## Start Page excerpt

Commissioning boiler blowdown heat recovery
Blowdown heat recovery commissioning is the bringing-into-service of equipment that captures heat from continuous boiler blowdown — a flash vessel and a heat exchanger — so its energy preheats feedwater or makeup instead of going to drain. It proves the system recovers heat reliably while still controlling boiler water dissolved solids.
What it is
Continuous blowdown removes a stream of hot, high-solids water from the boiler to control its chemistry, and that stream carries significant heat. Recovery equipment flashes the blowdown to a low-pressure vessel for steam recovery, then passes the remaining hot liquid through a heat exchanger to warm incoming makeup water. Commissioning verifies that the flash steam and the heat exchanger both perform, and that the blowdown rate still does its chemistry job.
Why it is done
Sending hot blowdown straight to drain wastes both its heat and the treated water, and the loss runs continuously whenever the boiler fires. Recovered flash steam can feed a deaerator and the recovered liquid heat can preheat makeup, cutting fuel and water. But the recovery system must not compromise the blowdown's primary purpose of controlling boiler dissolved solids, so commissioning has to confirm both the energy recovery and the maintained water chemistry.

## End Page excerpt

■ **Tasks**:
1. Reproduce the passage on blowdown heat recovery commissioning starting with "Commissioning boiler blowdown" and going on through "its chemistry job.".
2. In the passage on blowdown heat recovery commissioning, what piece of equipment can recovered flash steam feed?
The material that comes next is separate from the passage on blowdown heat recovery commissioning.

## Start Data extract

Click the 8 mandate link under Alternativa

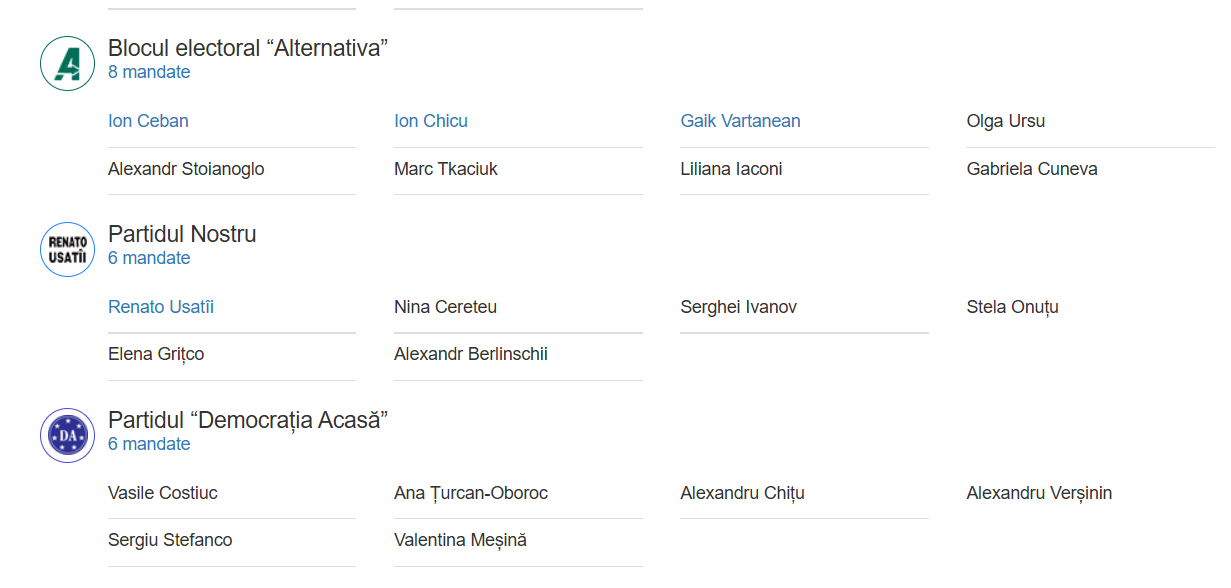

## End Data extract

■ **Complete answers**:
1.
Commissioning boiler blowdown heat recovery
Blowdown heat recovery commissioning is the bringing-into-service of equipment that captures heat from continuous boiler blowdown — a flash vessel and a heat exchanger — so its energy preheats feedwater or makeup instead of going to drain. It proves the system recovers heat reliably while still controlling boiler water dissolved solids.
What it is
Continuous blowdown removes a stream of hot, high-solids water from the boiler to control its chemistry, and that stream carries significant heat. Recovery equipment flashes the blowdown to a low-pressure vessel for steam recovery, then passes the remaining hot liquid through a heat exchanger to warm incoming makeup water. Commissioning verifies that the flash steam and the heat exchanger both perform, and that the blowdown rate still does its chemistry job.

2. A deaerator.